Using with Browser Agent

For pages that require interaction before extraction — searching, clicking through pagination, dismissing popups, etc. — you can pair this library with @lightfeed/browser-agent. The browser agent uses AI to navigate pages via natural language commands, and this library extracts structured data from the result.

Install both packages:

npm install @lightfeed/extractor @lightfeed/browser-agent

Then use the browser agent to navigate and the extractor to pull structured data:

import { BrowserAgent } from "@lightfeed/browser-agent";
import { ChatGoogleGenerativeAI } from "@langchain/google-genai";
import { extract, ContentFormat } from "@lightfeed/extractor";
import { z } from "zod";

const schema = z.object({
  products: z.array(
    z.object({
      name: z.string(),
      price: z.number(),
      rating: z.number().optional(),
      productUrl: z.string().url(),
    })
  ),
});

// 1. Use browser agent to navigate with AI
const agent = new BrowserAgent({ browserProvider: "Local" });
const page = await agent.newPage();
await page.goto("https://amazon.com");
await page.ai("Search for 'organic coffee' and go to the second page of results");

// 2. Extract structured data from the resulting page
const html = await page.content();
const result = await extract({
  llm: new ChatGoogleGenerativeAI({
    model: "gemini-2.5-flash",
    apiKey: process.env.GOOGLE_API_KEY,
    temperature: 0,
  }),
  content: html,
  format: ContentFormat.HTML,
  sourceUrl: page.url(),
  schema,
  prompt: "Extract all product listings from the search results",
  htmlExtractionOptions: {
    extractMainHtml: true,
    includeImages: true,
    cleanUrls: true,
  },
});

console.log(result.data.products);
await agent.close();

The browser agent supports local, serverless, and remote browsers — see the browser-agent docs for configuration options.

Extracting from Markdown or Plain Text

You can also extract structured data directly from HTML, Markdown or text string.

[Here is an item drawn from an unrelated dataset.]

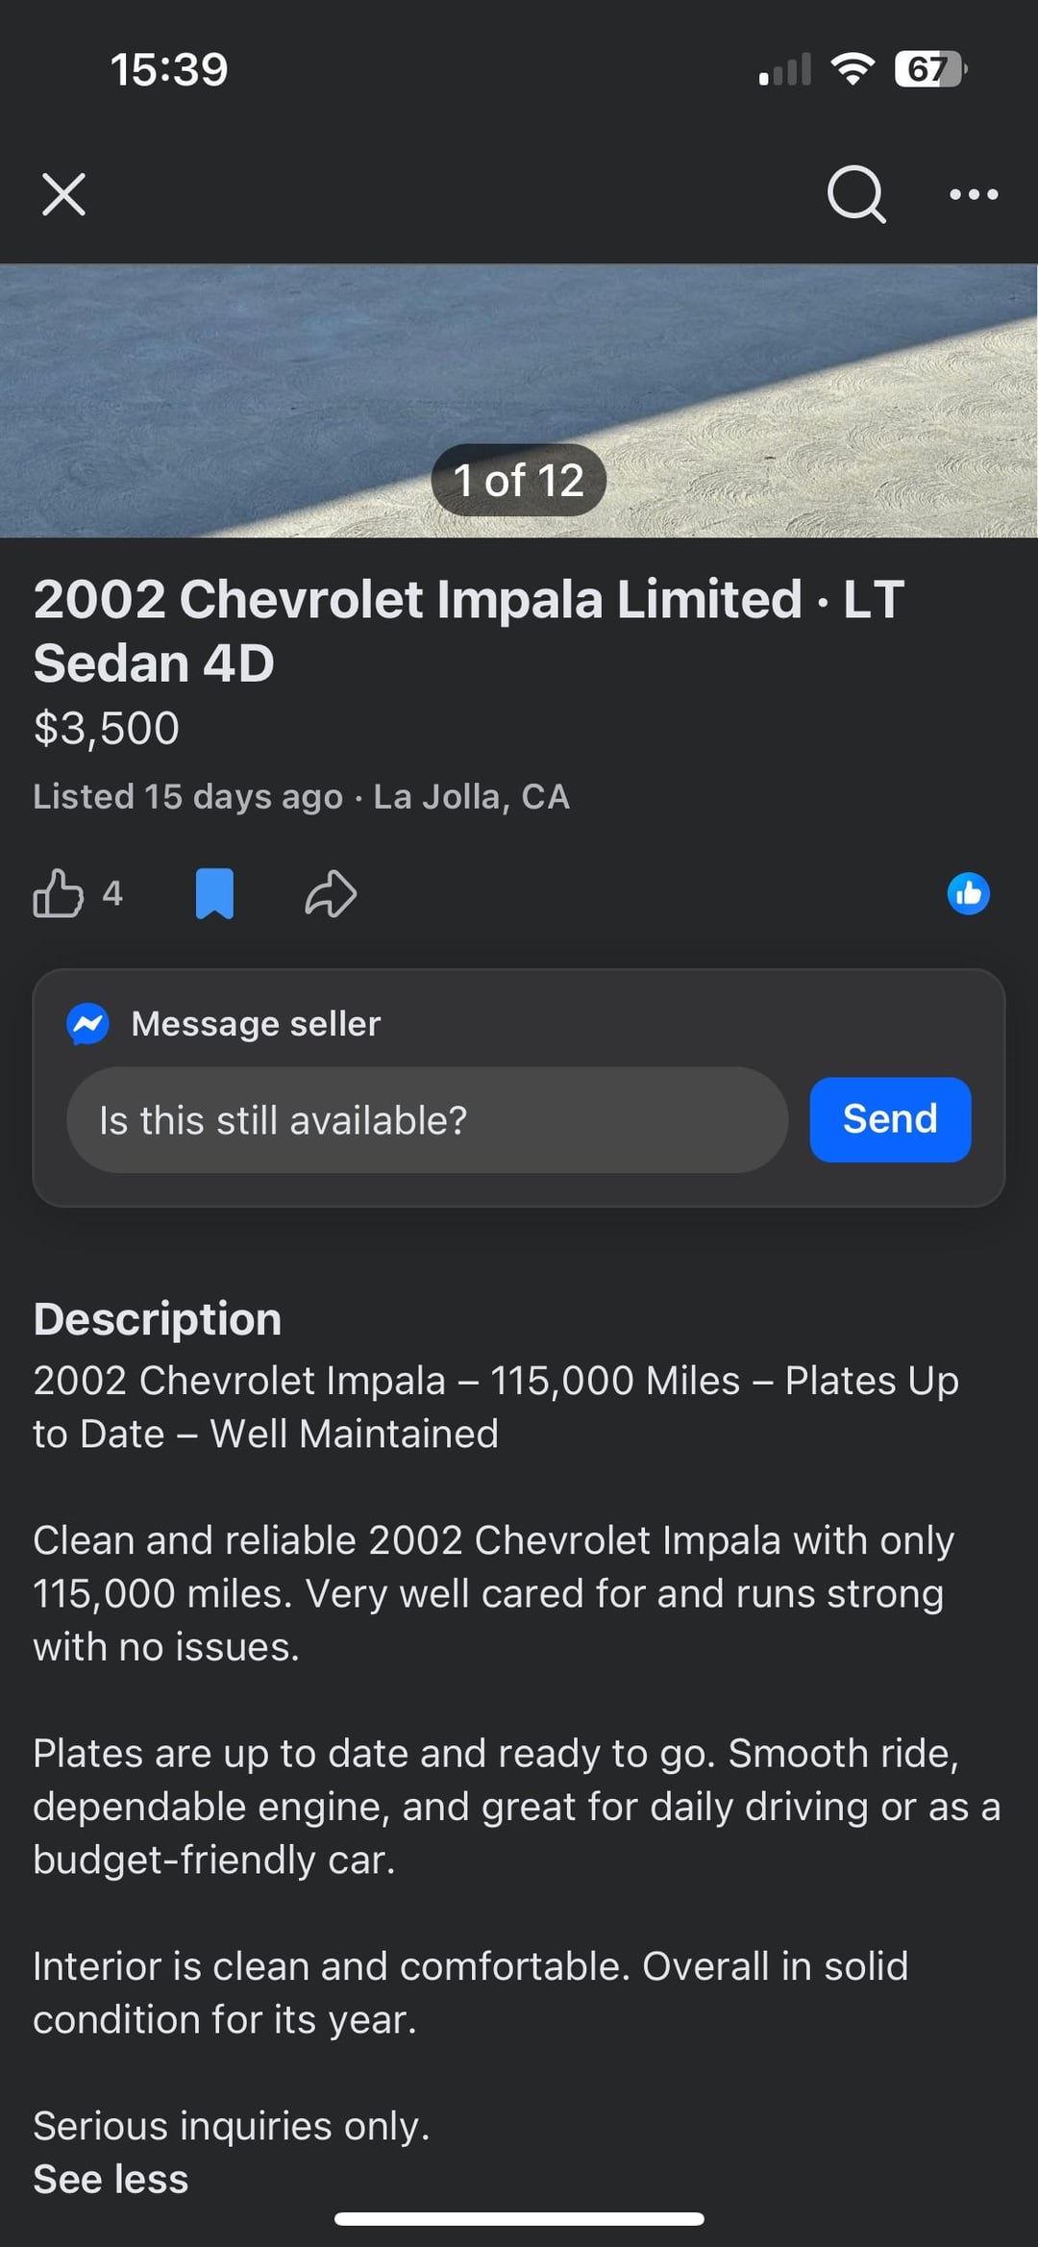Tap the home indicator bar at the bottom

Pass any LangChain chat model:

import { ChatGoogleGenerativeAI } from "@langchain/google-genai";
import { extract, ContentFormat } from "@lightfeed/extractor";

const result = await extract({
  llm: new ChatGoogleGenerativeAI({
    apiKey: process.env.GOOGLE_API_KEY,
    model: "gemini-2.5-flash",
    temperature: 0,
  }),
  content: markdownContent,
  format: ContentFormat.MARKDOWN,
  schema: mySchema,
});

Custom Extraction Prompts

You can provide a custom prompt to guide the extraction process:

const result = await extract({
  llm: myLLM,
  content: htmlContent,
  format: ContentFormat.HTML,
  schema: mySchema,
  sourceUrl: "https://example.com/products",
  prompt: "Extract ONLY products that are on sale or have special discounts. Include their original prices, discounted prices, and product URL.",
});

If no prompt is provided, a default extraction prompt will be used.